SUPPLIED TEXT:
The Internet would have disrupted Luther? - eevilspock
https://www.washingtonpost.com/outlook/nobody-listened-to-luther-at-first-thats-why-he-succeeded/2017/10/26/53e2fafc-b9a7-11e7-be94-fabb0f1e9ffb_story.html
======
nabla9
Luther would have been at home in the Internet. He would be frequently banned
and would have to use multiple accounts.

The bulk of his writings were private letters that were intended for public
use.

He was personification of what is today seen as negative discussion culture.
He personally attacked his enemies using very colorful vulgari language,
calling them whores or asses and cursing them. He used fart, shit and ass
frequently.

It was his philosophy. He didn't believe that only ideas should fight, he
believe that people should fight and attacks should be personal. It was the
only way to get truth out. It was his suspicion that if things are expressed
with pleasant eloquence, it may be Satan's plot.

"Think what you will, so make in your pants, hang it round your neck, then
make a jelly of it and eat it like a vulgar sows and asses you are!"

\-- Martin Luther, Against Hanswurst, pg. 187 of Luther's Works, Vol

[http://ergofabulous.org/luther/](http://ergofabulous.org/luther/)

MATERIAL:
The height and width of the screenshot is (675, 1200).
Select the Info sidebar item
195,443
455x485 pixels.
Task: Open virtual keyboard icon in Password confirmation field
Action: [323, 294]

TASK REQUIREMENTS:
- 1) In the Luther thread, list every word that the comment says Luther used frequently.
- 2) According to the Luther thread, what did Luther suspect when things were expressed with pleasant eloquence?
The material was drawn from a different source than the Luther thread.

SOLUTIONS IN ORDER:
- 1) fart, shit, ass

- 2) He suspected it might be Satan's plot.